You report to the Engineering Manager. You own quality strategy across the entire platform.
What You'll Own
- Test case definition and documentation. This is the foundation. Before anything gets tested, someone has to define what "correct" means — precisely, exhaustively, and in writing. You own the test case library for the entire platform. Your documentation is the source of truth that both human engineers and QA agents work from. You treat this as a first-class engineering artifact, not an afterthought.
- Validation of AI system output. Etera's engineering team uses AI coding tools extensively. The output of these systems needs to meet the same quality bar as human-written work — but it fails differently. You own the QA process for AI-produced output: identifying failure patterns, building validation checks, and feeding findings back to the Engineering Manager so the systems improve over time.

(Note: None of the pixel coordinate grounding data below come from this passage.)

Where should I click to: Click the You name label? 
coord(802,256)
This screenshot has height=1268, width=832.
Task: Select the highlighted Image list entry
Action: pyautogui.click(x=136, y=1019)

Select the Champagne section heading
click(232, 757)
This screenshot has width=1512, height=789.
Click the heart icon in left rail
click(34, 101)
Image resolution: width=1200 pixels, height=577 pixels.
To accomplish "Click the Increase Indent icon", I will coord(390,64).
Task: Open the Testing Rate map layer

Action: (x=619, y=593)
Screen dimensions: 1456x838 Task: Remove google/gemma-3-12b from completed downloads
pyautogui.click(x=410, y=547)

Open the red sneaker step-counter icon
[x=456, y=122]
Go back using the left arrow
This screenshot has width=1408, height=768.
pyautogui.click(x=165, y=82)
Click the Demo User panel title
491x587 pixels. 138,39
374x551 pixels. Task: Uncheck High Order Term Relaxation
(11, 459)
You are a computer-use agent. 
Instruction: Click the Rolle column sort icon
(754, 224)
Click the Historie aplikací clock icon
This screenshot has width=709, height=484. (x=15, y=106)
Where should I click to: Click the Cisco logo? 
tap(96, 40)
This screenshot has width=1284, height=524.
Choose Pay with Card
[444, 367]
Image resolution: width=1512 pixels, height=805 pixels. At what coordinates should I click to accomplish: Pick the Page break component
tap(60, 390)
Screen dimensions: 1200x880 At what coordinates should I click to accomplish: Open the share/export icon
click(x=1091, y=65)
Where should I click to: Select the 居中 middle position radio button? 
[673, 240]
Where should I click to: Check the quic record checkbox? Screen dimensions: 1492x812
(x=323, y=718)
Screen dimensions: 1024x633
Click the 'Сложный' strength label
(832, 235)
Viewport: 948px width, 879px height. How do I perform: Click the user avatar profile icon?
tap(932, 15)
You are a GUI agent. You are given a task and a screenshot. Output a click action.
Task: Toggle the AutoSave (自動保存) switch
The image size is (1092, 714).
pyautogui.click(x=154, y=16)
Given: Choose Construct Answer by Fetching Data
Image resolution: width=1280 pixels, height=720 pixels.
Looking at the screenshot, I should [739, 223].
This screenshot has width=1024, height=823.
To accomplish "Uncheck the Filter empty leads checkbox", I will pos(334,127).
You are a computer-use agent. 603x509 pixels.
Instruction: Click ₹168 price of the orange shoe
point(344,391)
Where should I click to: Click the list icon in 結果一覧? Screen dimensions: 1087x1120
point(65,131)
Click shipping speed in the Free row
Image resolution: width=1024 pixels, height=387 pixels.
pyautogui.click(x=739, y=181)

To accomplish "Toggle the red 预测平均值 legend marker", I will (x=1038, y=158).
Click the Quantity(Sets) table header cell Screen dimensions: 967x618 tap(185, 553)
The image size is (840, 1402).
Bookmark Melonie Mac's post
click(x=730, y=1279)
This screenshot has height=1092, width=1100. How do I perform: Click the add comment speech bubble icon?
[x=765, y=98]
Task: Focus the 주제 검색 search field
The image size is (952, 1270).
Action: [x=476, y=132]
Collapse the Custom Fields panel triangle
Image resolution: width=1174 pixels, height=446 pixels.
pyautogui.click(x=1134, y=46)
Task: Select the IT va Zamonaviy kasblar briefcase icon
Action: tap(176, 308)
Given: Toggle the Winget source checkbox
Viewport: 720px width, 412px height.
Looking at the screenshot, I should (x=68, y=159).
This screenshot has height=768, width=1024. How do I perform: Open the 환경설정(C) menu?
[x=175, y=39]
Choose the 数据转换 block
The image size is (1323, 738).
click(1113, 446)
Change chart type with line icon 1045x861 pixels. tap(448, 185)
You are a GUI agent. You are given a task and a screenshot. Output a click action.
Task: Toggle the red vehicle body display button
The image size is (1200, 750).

- Your own QA agent team. You don't do all of this manually. You build and maintain a team of QA agents — autonomous tools that execute test suites, generate test cases from specs, scan for regressions, validate API contracts, and flag inconsistencies. You define their scope, configure their workflows, and validate their output. This is how one QA engineer covers an entire platform without drowning.
- Test strategy. You decide what gets tested, at what layer, and with what priority. You think in terms of risk: where does a failure cost the most, and how do we catch it earliest.
- Integration and system-level validation. The hardest bugs won't be inside a single service. They'll be in the seams between services, between internal systems and external suppliers, and between asynchronous events that don't arrive in the order you expect. You own coverage for these interaction points.
- Test automation. You build and maintain automated test suites — API-level integration tests, end-to-end flows, regression suites that run on every deployment. Your QA agents handle the scale; you handle the strategy and judgment.
- Quality culture. When you see the same class of bug appearing repeatedly, you work with the Engineering Manager to fix the root cause. You prevent defects, not just catch them.
Tools
- Core — you use these daily:
- Jest, Playwright, TypeScript test automation, CI/CD pipeline configuration (GitHub Actions), API testing tools (Supertest, Bruno, or equivalent), Claude Code or equivalent agentic coding tools.
- Expected — you know these or can get productive quickly:
- Pact (contract testing), k6 (performance and load testing), MSW (service mocking), mobile testing frameworks (Detox or Maestro), Git-based workflows, Swagger/OpenAPI spec validation.
- Valuable — these set you apart:
- OWASP ZAP (security scanning), BrowserStack or AWS Device Farm (real device testing), observability tools (Datadog, Sentry — for tracing test failures back through services), Faker.js (test data generation).